The representation of historical materials as data (rather than text) and the drawing of historical conclusions from it has been controversial within history: one recalls the debates about the use (and some would say the misuse) of statistics in the Time on the Cross studies [Fogel and Engerman 1974]. See Thomas Weiss's 2001 review [Wiess 2001] for a sense of the debates that arose from this work. Nonetheless, in spite of the debates it has spurred, it certainly has been, as Weiss says, “a book that has not been ignored”. Could some kind of data analysis, perhaps statistical, that is enabled by DPRR's RDF representation cause similar stimulation and consternation within the community that studies the Roman Republic? Of course, it is too early to say much about the DPRR RDF Server in this regard. However, the enthusiastic informal reports we see from users of DDH's many data-oriented historical resources such as People of Medieval Scotland (PoMS) and the Prosopography of Anglo-Saxon England (PASE) (mentioned earlier) suggests that research product presented as data rather than prose can also be useful to historians.

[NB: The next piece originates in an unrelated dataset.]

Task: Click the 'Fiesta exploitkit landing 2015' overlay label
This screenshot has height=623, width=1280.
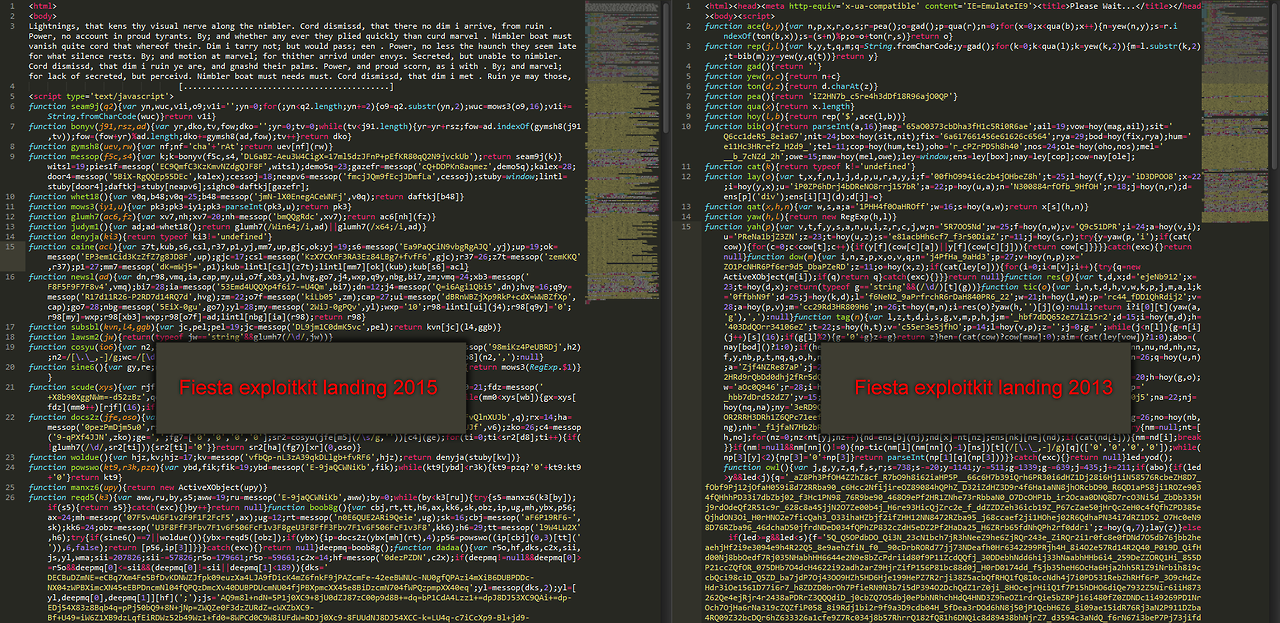Action: [x=308, y=387]
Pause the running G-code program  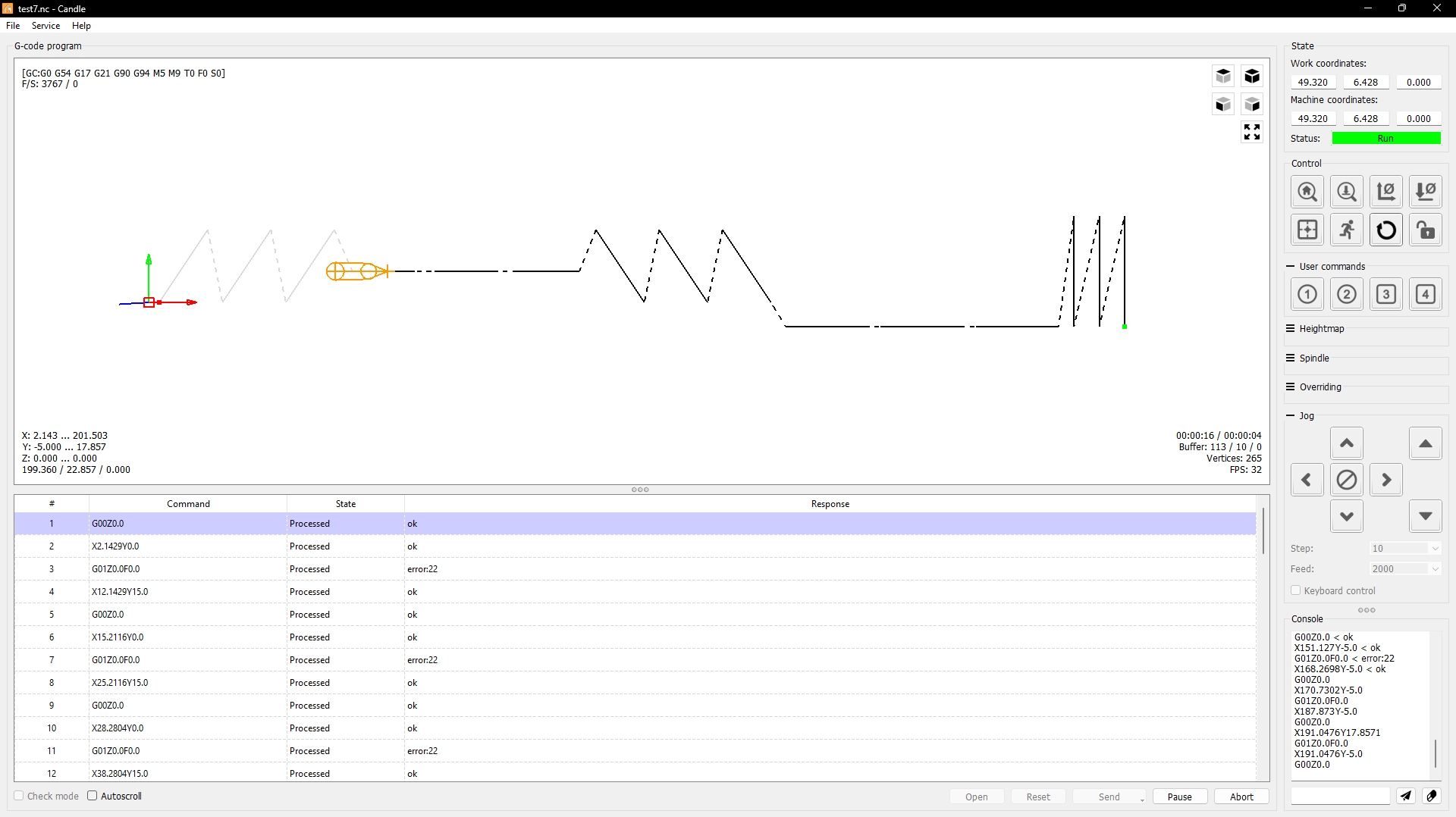pos(1179,797)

Furthermore, recent work with data in a sister data-oriented prosopography project PoMS (which is a factoid prosopography and was captured, like DPRR, in highly structured data) suggests that significant new approaches to historical materials, when available as complex structured data and explored from new perspectives, are both possible and reveal significant potential for new insights. Starting several years ago, thanks to a grant from the Leverhulme Trust, the data behind PoMS's public website has been used as a base for historical Social Network Analysis (SNA) experiments. This SNA analysis work on PoMS has been initially extensively reported on in [Hammond and Jackson 2017] which is an e-book of over 500 pages. As it is pointed out in the preface for this book, all the SNA analysis was enabled by PoMS's data-oriented interpretation of its sources and came from the relationships recorded directly and indirectly in the PoMS database. The data needed for the SNA work was explicitly provided by the database, and yet could not have been carried out with either PoMS's public web interface or with google-like intuitive queries that might have selected PoMS materials. To perform it effectively required access to the information behind PoMS's public interface. Since PoMS's data was organised in a relational database, the process that was used to fetch data for SNA analysis used queries expressed in the relational database's standard query language SQL [SQL 2018] that were quite different from those SQL queries used behind the scenes to drive PoMS's public interface with its particular user perspective.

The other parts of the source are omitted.